Eine Frau geht am Eingang zum Hugo Boss-Fabrikverkauf in Metzingen vorbei

Neue Gewinnwarnung

Anleger ziehen Hugo Boss aus

Stand: 23.02.2016, 17:48 Uhr

Neue Hiobsbotschaft aus der glamourösen Modebranche: Hugo Boss rechnet für das laufende Jahr mit einem zweistelligen Ergebnisrückgang. Die Anleger reagierten entsetzt: Die Aktie schmiert ab.

Um rund 20 Prozent krachte der Modetitel am Dienstag nach unten und war mit Abstand Schlusslicht im MDax. Mit 56 Euro schloss die Aktie auf dem tiefsten Stand seit 2012. Auf Ein-Jahres-Sicht hat sich der Kurs des Metzinger Modekonzerns mehr als halbiert.

Probleme in China und USA

Hugo Boss gab am Nachmittag eine saftige Gewinnwarnung aus: Das operative Ergebnis (Ebitda vor Sondereffekten) werde 2016 im niedrigen zweistelligen Prozentbereich sinken, kündigten die Schwaben an. Als Grund wurde das schwierige Marktumfeld in China und den USA genannt. "Im bisherigen Verlauf des Jahres. 2016 entwickelte sich das Einzelhandelsgeschäft insbesondere in China und den USA schwächer als erwartet", hieß es.

Mit Preis- und Kostensenkungen will Hugo Boss auf die veränderten Bedingungen reagieren. Der Vertrieb über den Großhandel in den USA wird reduziert. In China soll die Preispolitik angepasst werden. Der Konzern will daher stärker in die Marke investieren, was wiederum auf den Erträgen lastet.

Margenziel wird einkassiert

Zudem nahm der Modekonzern Abschied von seinem Ziel, die bereinigte operative Marge (Ebitda vor Sondereffekten im Verhältnis zum Umsatz) auf 25 Prozent zu steigern. Einen detaillierten Ausblick will Hugo Boss zur Bilanz-Pressekonferenz am 10. März geben.

"Das sind sehr schlechte Nachrichten", meinte ein Händler. Er habe für 2016 mit einem Ergebnisanstieg um 3,8 Prozent gerechnet und müsse nun seine Schätzungen deutlich senken.

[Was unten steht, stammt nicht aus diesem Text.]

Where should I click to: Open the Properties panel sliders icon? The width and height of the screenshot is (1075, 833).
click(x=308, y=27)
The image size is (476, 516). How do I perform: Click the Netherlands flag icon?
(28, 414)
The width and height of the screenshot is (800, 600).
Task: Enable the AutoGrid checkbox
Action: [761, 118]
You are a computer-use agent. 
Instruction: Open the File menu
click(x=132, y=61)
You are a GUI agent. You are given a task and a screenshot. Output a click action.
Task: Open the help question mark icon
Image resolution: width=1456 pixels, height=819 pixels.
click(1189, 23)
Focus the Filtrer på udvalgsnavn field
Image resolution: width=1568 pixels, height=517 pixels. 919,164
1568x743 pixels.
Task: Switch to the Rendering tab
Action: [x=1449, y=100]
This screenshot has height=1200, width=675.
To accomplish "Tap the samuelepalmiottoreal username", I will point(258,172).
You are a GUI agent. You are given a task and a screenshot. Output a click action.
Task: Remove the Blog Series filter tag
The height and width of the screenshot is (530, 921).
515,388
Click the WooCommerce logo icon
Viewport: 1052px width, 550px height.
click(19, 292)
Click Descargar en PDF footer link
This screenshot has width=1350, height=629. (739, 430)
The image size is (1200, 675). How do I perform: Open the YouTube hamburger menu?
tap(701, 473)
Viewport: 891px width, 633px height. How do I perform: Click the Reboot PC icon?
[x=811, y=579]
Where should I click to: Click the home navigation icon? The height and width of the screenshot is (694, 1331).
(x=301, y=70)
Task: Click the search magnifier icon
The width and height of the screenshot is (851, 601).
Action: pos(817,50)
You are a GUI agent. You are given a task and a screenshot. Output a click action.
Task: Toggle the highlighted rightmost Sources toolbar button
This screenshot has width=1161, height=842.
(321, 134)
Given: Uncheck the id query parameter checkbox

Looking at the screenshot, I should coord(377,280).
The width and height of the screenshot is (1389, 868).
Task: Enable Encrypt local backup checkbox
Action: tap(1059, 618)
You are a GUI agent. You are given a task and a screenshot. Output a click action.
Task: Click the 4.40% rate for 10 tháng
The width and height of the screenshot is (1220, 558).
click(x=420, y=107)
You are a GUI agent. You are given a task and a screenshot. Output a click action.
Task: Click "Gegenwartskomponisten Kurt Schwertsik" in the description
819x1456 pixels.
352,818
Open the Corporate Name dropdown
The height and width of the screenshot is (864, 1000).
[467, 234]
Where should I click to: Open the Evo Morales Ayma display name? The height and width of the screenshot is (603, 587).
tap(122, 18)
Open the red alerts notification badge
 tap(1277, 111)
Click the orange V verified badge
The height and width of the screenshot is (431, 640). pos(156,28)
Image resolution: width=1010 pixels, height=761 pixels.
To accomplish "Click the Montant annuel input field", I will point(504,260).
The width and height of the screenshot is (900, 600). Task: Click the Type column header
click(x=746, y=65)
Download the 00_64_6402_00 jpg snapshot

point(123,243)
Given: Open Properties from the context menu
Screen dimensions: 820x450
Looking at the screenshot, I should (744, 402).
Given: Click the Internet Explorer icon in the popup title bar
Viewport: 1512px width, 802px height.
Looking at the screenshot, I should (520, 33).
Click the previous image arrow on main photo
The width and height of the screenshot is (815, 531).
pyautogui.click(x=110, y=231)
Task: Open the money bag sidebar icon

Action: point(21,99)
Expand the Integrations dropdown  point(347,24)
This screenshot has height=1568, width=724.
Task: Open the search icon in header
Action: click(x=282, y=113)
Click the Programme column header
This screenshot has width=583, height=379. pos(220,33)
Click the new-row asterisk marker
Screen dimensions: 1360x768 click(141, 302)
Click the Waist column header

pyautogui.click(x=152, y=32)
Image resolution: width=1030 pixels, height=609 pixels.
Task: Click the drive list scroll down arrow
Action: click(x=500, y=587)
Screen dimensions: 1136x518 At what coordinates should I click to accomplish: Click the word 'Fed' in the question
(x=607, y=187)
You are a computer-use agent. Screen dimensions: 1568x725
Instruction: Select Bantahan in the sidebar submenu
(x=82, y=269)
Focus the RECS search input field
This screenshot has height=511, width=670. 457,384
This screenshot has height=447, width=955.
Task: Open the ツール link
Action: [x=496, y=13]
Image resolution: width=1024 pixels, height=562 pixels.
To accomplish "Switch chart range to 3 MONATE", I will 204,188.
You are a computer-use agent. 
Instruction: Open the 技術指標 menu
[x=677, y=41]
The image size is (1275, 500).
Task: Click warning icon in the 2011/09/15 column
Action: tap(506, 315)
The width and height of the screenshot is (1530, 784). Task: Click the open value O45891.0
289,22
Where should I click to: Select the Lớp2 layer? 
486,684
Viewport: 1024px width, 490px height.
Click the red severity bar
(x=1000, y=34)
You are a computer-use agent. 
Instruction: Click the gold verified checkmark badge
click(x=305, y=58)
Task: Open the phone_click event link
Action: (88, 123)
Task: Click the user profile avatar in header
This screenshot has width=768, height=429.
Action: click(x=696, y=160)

Investoren werden verprellt

Es ist bereits die zweite Gewinnwarnung binnen kurzer Zeit. Bereits im Oktober hatte Hugo Boss seine Ziele für 2015 gekippt. Das operative Ergebnis stieg nur um ein Prozent auf 594 Millionen Euro.

In den USA leidet der Konzern wie viele Bekleidungshersteller unter den heftigen Rabattschlachten im Großhandel. Zudem kamen weniger Touristen zum Shoppen ins Land. In China hat die Lust auf Luxus wie teure Markenkleidung etwas abgenommen.

Nur der Umsatz soll steigen

Beim Umsatz stellt sich der Modekonzern jedoch weiterhin auf Wachstum ein. Die Erlöse werden im niedrigen einstelligen Prozentbereich zulegen, kündigten die Schwaben an.